Yesterday, April 1st, Japan lowered their corporate tax rate, securing the United States the unenviable position of highest corporate tax rate in the developed world at 39.2%. Congresswoman Jenkins released the following statement to mark the occasion.
"We need to face the reality that America and our businesses, both large and small, are competing in a global marketplace. America must compete for investment and the corporate tax code, last overhauled in 1986, plays a major role in that contest. Simply put, increased investment means greater American manufacturing, American jobs and higher wages for American workers. Between 2000 and 2010, nine of our major trading partners have lowered their corporate tax rates and reformed their international tax code to unlock money trapped due to high taxes. Just last week, the United Kingdom announced its lowering its rate from 26% to 22% to send a signal that Britain is "open for business.' Our antiquated worldwide corporate tax system, which taxes international income twice, combined with our incredibly high corporate tax rate is hamstringing American businesses when we need them to be growing, thriving, and hiring."

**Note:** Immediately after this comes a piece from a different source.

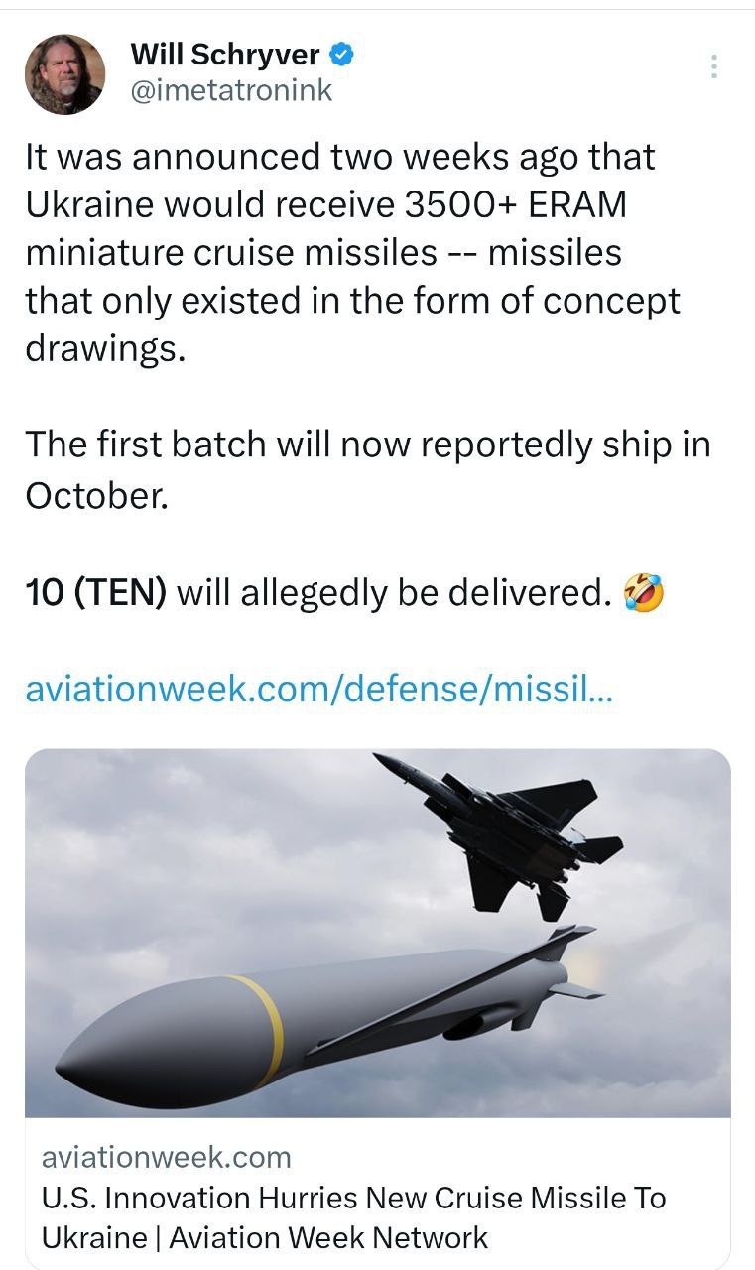
Task: Click the blue verified checkmark badge
Action: tap(342, 55)
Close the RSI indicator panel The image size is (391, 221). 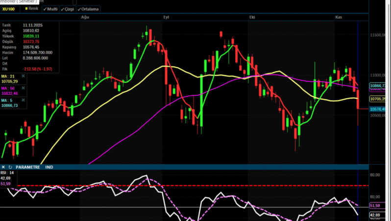3,167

"To those who argue that the large number of loopholes in the tax code makes the actual rate for many companies much lower, I would say that is a large part of our problem. The Government shouldn't be in the business of picking winners and losers through the tax code. It is essential that we close the special interest loopholes and lower the rate to a more competitive rate of 25%. The Ways and Means Committee has put forth a detailed discussion draft for the plan, and the Path to Prosperity Budget, that passed the House last week, charts the way towards the same end. We need to encourage our businesses to grow, expand, and bring their international profits back home. A reasonable and responsible corporate tax rate can be, and should be, an important tool in this process. "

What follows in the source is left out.